Start of Stored data

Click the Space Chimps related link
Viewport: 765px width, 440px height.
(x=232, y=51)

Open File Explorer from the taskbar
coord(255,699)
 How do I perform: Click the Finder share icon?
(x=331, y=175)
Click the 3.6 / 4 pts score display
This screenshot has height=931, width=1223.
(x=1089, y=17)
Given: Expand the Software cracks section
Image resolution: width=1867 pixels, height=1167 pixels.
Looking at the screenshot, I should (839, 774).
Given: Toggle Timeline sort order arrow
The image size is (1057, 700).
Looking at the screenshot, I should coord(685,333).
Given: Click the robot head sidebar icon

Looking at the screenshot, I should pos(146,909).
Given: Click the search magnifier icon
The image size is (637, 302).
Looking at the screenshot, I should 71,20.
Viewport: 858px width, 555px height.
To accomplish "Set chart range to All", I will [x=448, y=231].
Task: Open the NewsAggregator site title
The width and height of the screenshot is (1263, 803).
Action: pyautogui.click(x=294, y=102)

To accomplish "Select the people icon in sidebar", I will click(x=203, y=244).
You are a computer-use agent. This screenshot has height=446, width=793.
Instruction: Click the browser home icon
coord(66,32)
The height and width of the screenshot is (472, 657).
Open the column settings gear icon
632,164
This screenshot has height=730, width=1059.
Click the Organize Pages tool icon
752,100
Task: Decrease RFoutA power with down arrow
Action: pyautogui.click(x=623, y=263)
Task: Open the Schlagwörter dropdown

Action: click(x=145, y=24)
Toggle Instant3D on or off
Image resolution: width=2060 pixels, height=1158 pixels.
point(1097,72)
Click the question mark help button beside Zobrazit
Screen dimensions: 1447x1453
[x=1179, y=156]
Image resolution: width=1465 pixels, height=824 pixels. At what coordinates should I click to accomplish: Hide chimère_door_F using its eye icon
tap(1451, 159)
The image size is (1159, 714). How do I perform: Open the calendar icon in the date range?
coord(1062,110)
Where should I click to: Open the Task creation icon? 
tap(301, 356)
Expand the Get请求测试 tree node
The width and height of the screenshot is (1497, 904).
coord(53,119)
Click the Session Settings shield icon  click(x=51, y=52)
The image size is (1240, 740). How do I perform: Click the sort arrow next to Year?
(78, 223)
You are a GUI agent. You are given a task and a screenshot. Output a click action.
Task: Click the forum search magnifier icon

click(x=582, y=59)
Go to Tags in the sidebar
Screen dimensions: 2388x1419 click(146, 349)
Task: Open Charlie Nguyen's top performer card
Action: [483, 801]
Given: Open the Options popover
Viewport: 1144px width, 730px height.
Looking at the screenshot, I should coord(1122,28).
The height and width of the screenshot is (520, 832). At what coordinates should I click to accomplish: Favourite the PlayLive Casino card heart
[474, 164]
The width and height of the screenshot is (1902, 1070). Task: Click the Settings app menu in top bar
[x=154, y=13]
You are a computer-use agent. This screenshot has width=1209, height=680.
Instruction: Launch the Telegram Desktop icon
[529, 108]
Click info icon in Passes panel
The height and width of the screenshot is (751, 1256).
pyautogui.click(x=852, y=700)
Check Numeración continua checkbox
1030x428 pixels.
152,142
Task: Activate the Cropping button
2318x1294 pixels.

End of Stored data

About this task. Write out every entry verbatim.

Solution to this exercise.
Click the Space Chimps related link
Viewport: 765px width, 440px height.
(x=232, y=51)

Open File Explorer from the taskbar
coord(255,699)
 How do I perform: Click the Finder share icon?
(x=331, y=175)
Click the 3.6 / 4 pts score display
This screenshot has height=931, width=1223.
(x=1089, y=17)
Given: Expand the Software cracks section
Image resolution: width=1867 pixels, height=1167 pixels.
Looking at the screenshot, I should (839, 774).
Given: Toggle Timeline sort order arrow
The image size is (1057, 700).
Looking at the screenshot, I should coord(685,333).
Given: Click the robot head sidebar icon

Looking at the screenshot, I should pos(146,909).
Given: Click the search magnifier icon
The image size is (637, 302).
Looking at the screenshot, I should 71,20.
Viewport: 858px width, 555px height.
To accomplish "Set chart range to All", I will [x=448, y=231].
Task: Open the NewsAggregator site title
The width and height of the screenshot is (1263, 803).
Action: pyautogui.click(x=294, y=102)

To accomplish "Select the people icon in sidebar", I will click(x=203, y=244).
You are a computer-use agent. This screenshot has height=446, width=793.
Instruction: Click the browser home icon
coord(66,32)
The height and width of the screenshot is (472, 657).
Open the column settings gear icon
632,164
This screenshot has height=730, width=1059.
Click the Organize Pages tool icon
752,100
Task: Decrease RFoutA power with down arrow
Action: pyautogui.click(x=623, y=263)
Task: Open the Schlagwörter dropdown

Action: click(x=145, y=24)
Toggle Instant3D on or off
Image resolution: width=2060 pixels, height=1158 pixels.
point(1097,72)
Click the question mark help button beside Zobrazit
Screen dimensions: 1447x1453
[x=1179, y=156]
Image resolution: width=1465 pixels, height=824 pixels. At what coordinates should I click to accomplish: Hide chimère_door_F using its eye icon
tap(1451, 159)
The image size is (1159, 714). How do I perform: Open the calendar icon in the date range?
coord(1062,110)
Where should I click to: Open the Task creation icon? 
tap(301, 356)
Expand the Get请求测试 tree node
The width and height of the screenshot is (1497, 904).
coord(53,119)
Click the Session Settings shield icon  click(x=51, y=52)
The image size is (1240, 740). How do I perform: Click the sort arrow next to Year?
(78, 223)
You are a GUI agent. You are given a task and a screenshot. Output a click action.
Task: Click the forum search magnifier icon

click(x=582, y=59)
Go to Tags in the sidebar
Screen dimensions: 2388x1419 click(146, 349)
Task: Open Charlie Nguyen's top performer card
Action: [483, 801]
Given: Open the Options popover
Viewport: 1144px width, 730px height.
Looking at the screenshot, I should coord(1122,28).
The height and width of the screenshot is (520, 832). At what coordinates should I click to accomplish: Favourite the PlayLive Casino card heart
[474, 164]
The width and height of the screenshot is (1902, 1070). Task: Click the Settings app menu in top bar
[x=154, y=13]
You are a computer-use agent. This screenshot has width=1209, height=680.
Instruction: Launch the Telegram Desktop icon
[529, 108]
Click info icon in Passes panel
The height and width of the screenshot is (751, 1256).
pyautogui.click(x=852, y=700)
Check Numeración continua checkbox
1030x428 pixels.
152,142
Task: Activate the Cropping button
2318x1294 pixels.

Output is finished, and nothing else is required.